Allo le Système, de Raja Meziane :

 

La chanteuse Raja Meziane fait partie du mouvement. Elle est une jeune femme qui a abandonné sa formation d’avocate pour chanter du rap. Sa chanson “Allo le Système” a eu un très grand succès, 5 millions d’auditeurs en 24 heures.

Elle chante :

« On n’oublie pas

on ne pardonne pas

 tu as trahi notre histoire et notre révolution… »

 

Qu’en est-il du mouvement Hirak ?

 

En période de bouleversements sociaux, dans le monde entier, on discute, on teste et on négocie les formes possibles d’action politique. Quant à leur forme, leur durée et leur intensité, les manifestations qui se déroulent en Algérie depuis février 2019 revêtent une importance historique sans précédent. Il se passe quelque chose de nouveau ici : une forme de protestation novatrice émerge. Les manifestants descendent dans la rue toutes les semaines. Ils se comportent pacifiquement et organisent eux-mêmes le maintien de l’ordre ; par exemple, après les manifestations, ils nettoient eux-mêmes les rues. Tout le pays manifeste tous les vendredis, parfois le dimanche en réaction à des événements. Et de temps en temps le mardi, où les étudiants et étudiantes, les avocats et les médecins sont dans la rue.

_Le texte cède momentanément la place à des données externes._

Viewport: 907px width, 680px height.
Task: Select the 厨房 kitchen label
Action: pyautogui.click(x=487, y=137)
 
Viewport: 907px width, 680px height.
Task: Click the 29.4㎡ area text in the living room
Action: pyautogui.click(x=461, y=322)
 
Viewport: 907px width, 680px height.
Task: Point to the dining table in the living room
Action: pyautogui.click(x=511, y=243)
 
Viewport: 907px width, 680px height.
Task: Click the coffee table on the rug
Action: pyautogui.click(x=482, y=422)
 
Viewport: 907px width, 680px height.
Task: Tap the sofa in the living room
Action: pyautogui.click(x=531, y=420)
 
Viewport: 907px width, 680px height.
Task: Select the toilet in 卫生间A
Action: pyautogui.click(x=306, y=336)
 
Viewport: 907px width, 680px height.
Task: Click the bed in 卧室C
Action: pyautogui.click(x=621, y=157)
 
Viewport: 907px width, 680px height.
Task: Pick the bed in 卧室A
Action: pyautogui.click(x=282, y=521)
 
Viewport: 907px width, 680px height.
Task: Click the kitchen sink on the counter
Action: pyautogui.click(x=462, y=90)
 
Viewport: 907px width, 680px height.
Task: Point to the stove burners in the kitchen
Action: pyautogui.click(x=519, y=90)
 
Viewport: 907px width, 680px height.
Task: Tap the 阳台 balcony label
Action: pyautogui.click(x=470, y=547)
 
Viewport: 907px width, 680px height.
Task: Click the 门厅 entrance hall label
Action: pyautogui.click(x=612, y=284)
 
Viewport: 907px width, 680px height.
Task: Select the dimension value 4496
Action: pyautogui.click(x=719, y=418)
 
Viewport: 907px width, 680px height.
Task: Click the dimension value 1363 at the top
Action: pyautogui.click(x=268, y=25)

Contrairement au « Printemps arabe » la révolution algérienne est transversale. Le « Printemps arabe » de 2011 et 2012 qui a débuté en Tunisie a été porté par une classe moyenne étudiante, tandis la révolution algérienne a réussi à mobiliser en très peu de temps des personnes de toutes les catégories sociales et religieuses et de toutes les générations.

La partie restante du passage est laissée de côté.